Think: Boundary Conditions (Thanks, Drucker!)


This morning I woke up early with a bunch of +1s forming in my head. I smiled as I unpacked them a bit while enjoying a few more minutes in bed.

Then, I was tempted to hop up, turn on my computer and get the ideas out of my mind while they were still fresh.

But I didn’t.

That’s not the protocol.

The protocol? I wake up, brush my teeth, meditate for 20+ minutes, move for 5 and then journal for a few then get to Deep Work.

So, I jotted down a few key words for the +1s on a little Post-it Note in the near-dark of my candle-lit bathroom and went through my morning routine like I do every single morning.

Why would I do that?

Because I’ve created what Peter Drucker would call “boundary conditions” — which are basically what willpower and habit-creation scientists call “bright lines.”

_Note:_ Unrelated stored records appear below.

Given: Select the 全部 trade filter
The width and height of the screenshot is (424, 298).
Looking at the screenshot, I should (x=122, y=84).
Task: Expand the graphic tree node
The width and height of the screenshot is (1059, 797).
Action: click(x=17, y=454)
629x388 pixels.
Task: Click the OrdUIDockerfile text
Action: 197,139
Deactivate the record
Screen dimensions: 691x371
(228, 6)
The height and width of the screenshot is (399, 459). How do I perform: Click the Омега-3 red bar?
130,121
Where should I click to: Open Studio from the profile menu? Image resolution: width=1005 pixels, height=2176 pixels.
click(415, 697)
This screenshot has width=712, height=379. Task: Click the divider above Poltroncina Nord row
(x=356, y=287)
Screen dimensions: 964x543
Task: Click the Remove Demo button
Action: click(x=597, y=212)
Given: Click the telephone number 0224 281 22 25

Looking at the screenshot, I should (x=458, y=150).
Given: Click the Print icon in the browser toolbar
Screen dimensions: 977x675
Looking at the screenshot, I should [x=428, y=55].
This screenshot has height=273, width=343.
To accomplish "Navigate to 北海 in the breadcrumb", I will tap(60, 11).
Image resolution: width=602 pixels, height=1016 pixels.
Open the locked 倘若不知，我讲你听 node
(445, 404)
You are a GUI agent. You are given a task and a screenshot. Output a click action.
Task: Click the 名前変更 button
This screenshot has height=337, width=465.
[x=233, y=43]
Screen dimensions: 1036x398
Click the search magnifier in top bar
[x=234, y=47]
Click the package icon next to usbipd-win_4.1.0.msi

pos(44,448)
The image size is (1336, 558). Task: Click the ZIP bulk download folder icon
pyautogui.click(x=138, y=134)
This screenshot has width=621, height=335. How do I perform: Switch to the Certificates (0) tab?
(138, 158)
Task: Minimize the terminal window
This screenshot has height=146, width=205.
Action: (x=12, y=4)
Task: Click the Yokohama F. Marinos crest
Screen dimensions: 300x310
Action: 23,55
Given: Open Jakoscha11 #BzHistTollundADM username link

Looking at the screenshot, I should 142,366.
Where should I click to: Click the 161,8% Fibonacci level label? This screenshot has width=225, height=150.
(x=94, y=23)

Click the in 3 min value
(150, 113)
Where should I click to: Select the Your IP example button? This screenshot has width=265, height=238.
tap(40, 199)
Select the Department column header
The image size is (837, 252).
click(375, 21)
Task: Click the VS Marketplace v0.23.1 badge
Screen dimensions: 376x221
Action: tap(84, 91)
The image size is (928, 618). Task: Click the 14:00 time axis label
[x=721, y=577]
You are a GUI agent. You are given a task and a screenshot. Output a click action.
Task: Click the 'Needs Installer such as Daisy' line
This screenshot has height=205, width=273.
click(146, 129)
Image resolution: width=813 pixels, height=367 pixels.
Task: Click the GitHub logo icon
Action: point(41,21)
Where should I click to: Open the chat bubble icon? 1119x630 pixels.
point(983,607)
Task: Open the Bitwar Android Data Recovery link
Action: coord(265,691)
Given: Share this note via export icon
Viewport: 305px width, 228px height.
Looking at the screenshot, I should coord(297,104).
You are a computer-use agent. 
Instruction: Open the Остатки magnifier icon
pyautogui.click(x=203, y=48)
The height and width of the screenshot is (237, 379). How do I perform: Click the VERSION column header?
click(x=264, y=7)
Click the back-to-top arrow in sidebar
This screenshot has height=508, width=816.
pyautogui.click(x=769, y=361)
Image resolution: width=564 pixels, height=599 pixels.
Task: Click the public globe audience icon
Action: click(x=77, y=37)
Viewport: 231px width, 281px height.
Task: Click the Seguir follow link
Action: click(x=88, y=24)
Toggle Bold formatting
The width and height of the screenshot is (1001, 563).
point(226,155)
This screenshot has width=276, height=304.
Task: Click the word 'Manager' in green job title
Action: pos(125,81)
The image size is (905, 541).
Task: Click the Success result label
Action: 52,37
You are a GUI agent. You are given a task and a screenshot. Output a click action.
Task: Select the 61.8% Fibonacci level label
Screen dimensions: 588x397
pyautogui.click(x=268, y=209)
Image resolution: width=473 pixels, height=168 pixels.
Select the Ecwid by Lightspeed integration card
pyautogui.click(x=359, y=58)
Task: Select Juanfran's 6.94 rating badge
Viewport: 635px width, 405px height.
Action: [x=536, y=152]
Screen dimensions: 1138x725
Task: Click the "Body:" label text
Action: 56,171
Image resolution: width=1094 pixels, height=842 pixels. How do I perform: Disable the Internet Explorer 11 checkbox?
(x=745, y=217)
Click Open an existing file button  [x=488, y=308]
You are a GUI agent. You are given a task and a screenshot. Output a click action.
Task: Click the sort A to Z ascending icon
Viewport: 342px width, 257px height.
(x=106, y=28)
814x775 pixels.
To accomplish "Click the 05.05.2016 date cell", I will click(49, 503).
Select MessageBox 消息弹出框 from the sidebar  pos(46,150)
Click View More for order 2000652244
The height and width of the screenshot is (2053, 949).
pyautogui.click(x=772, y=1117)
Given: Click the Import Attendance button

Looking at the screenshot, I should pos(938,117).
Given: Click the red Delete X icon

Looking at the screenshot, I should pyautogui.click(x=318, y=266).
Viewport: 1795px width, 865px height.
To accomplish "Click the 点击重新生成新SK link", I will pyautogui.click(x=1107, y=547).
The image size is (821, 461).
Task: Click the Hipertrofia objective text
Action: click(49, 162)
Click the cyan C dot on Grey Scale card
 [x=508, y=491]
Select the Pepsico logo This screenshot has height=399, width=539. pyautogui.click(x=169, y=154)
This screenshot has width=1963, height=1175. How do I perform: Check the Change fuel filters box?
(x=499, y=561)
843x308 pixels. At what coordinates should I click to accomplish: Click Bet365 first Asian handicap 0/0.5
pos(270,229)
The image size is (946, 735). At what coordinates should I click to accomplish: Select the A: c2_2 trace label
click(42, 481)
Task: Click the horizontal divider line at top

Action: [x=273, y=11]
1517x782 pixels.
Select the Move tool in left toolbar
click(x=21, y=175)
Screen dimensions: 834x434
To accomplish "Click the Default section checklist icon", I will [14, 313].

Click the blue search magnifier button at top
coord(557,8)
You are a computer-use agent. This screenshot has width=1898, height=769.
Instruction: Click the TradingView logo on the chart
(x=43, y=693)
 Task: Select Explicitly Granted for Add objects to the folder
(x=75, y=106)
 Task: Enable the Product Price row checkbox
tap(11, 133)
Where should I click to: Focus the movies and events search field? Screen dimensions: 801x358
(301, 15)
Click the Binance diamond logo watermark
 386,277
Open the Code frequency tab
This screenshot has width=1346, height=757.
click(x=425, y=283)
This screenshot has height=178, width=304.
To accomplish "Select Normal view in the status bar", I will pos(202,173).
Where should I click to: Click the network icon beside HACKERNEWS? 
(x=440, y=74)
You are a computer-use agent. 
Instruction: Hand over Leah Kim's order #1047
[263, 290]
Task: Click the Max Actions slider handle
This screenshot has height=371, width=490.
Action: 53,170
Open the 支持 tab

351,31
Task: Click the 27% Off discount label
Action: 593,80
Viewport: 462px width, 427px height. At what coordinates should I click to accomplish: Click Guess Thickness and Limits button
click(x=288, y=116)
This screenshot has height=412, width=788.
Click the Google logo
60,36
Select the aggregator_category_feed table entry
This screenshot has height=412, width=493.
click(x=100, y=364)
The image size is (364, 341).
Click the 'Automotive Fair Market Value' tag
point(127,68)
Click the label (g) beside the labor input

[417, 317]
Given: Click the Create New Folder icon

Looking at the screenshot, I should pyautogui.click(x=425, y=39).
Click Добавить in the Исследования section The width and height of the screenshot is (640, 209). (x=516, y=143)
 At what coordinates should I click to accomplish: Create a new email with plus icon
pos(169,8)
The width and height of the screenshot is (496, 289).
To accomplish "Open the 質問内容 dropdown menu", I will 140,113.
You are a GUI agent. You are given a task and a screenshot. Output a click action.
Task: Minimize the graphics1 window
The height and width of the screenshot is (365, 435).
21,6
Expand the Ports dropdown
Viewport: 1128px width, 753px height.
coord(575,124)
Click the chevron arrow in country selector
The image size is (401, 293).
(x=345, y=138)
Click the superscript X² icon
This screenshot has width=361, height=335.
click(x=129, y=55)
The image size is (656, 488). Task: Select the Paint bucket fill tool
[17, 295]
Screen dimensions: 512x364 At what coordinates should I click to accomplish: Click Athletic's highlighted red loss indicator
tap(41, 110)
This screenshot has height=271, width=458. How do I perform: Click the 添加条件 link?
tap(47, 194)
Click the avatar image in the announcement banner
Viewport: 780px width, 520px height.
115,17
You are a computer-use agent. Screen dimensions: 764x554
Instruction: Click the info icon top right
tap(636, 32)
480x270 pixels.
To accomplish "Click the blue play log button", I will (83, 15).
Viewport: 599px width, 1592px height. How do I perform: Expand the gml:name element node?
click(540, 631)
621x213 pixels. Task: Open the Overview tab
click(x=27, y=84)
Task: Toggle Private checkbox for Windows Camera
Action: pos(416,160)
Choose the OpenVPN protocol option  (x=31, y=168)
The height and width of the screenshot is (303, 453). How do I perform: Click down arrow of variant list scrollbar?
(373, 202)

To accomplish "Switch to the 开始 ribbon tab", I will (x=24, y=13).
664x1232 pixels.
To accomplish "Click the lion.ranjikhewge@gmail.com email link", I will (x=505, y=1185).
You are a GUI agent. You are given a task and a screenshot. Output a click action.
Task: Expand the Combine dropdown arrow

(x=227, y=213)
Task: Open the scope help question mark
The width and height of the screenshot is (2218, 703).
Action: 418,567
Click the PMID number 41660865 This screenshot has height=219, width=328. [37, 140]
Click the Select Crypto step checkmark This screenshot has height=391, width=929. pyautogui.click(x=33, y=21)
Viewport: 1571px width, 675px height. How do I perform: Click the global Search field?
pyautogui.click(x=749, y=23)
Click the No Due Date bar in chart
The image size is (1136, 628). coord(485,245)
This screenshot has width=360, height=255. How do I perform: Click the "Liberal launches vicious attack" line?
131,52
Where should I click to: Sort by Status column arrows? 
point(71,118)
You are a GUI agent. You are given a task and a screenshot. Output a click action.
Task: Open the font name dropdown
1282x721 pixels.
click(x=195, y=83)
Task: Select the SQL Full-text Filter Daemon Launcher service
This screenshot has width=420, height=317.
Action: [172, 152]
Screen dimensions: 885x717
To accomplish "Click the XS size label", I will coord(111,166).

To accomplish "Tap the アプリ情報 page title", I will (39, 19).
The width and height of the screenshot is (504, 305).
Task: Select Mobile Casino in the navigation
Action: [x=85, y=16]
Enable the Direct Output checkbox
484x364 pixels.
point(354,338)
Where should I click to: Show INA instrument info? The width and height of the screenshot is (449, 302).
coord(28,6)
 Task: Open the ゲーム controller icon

My boundary conditions are clear: I don’t work before I’ve done my meditation and I don’t work after digital sunset / shut-down complete. Period.

I’m willing to trade some potential extra creative output today for the much higher levels of creative output I will achieve long-term by maintaining the structure of my days that gives me the best shot of sustainably showing up with optimal energy and focus.

Here’s the story Drucker tells in The Effective Executive to bring the point home. It’s the mid-twentieth century. There’s a huge power failure in New York City — preventing most newspapers from publishing their papers. Except The New York Times. They wisely hustled on over to New Jersey to use the extra printing capacity at another paper’s printing facility.

But, rather than print the expected one million copies, they only printed a fraction of that. Why? Because their editors got in an argument over the appropriate hyphenation of a SINGLE word. This debate by the grammar police burned through half of the precious time they had to print their papers.

But you know what? The New York Times had a boundary condition of being grammatically perfect in every single line of every single issue of their paper.

So, although they lost some sales that day, Drucker tells us that they made the right decision.

Boundary conditions. They’re powerful aids to making effective decisions.

What are some of yours?

That’s Today’s +1.

Let’s shine some bright light on the lines that keep you performing at your best.

(P.S. The +1s I jotted down came out perfectly. And, more importantly, my integrity is intact. Let’s do this!)